> Short problem: Copy word for word the lines from the one that contains "You are a computer-use" through the one that contains "click(x=598, y=114)", including both, and leave out the pictures.

> Record excerpts:
○ ○ ○ ○

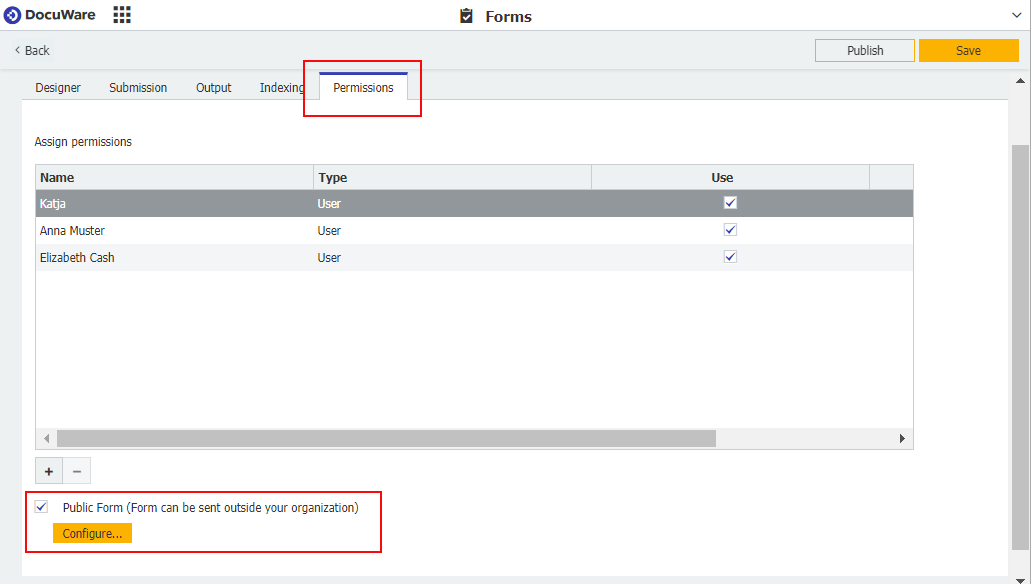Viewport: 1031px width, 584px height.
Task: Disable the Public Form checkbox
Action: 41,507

○ ○ ○ ○

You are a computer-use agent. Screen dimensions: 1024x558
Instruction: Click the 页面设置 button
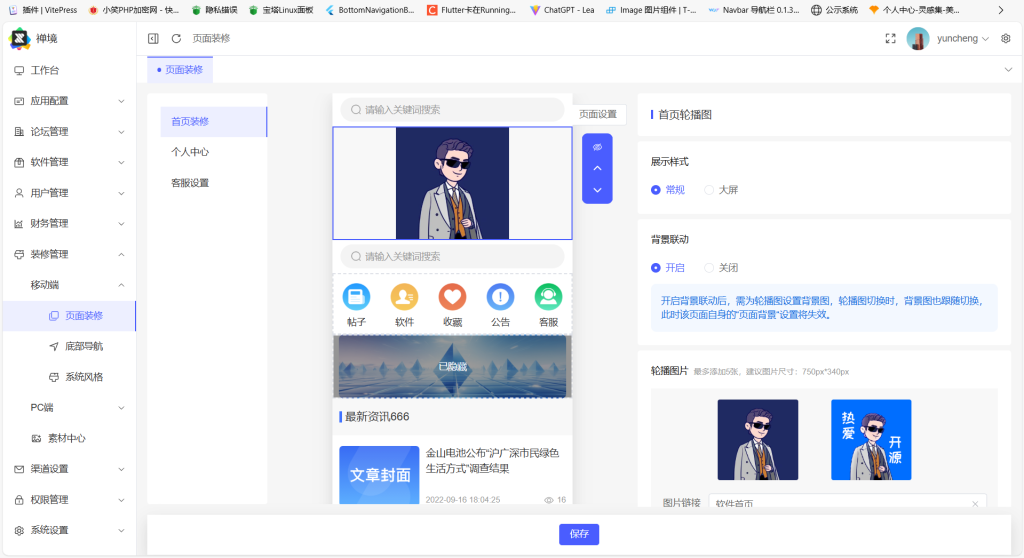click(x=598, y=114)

○ ○ ○ ○

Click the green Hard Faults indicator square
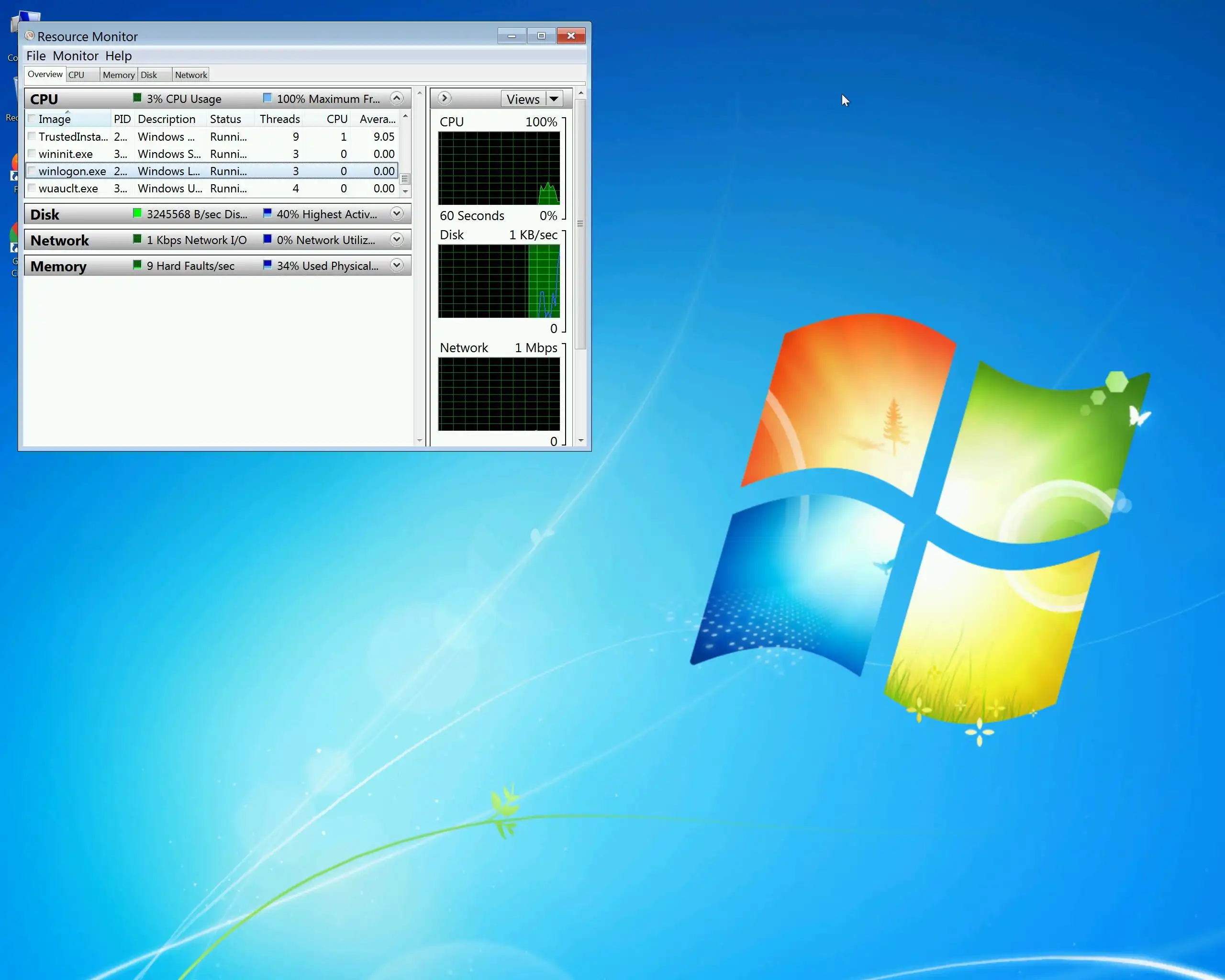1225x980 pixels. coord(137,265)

○ ○ ○ ○

> Reply to the exercise:
You are a computer-use agent. Screen dimensions: 1024x558
Instruction: Click the 页面设置 button
click(x=598, y=114)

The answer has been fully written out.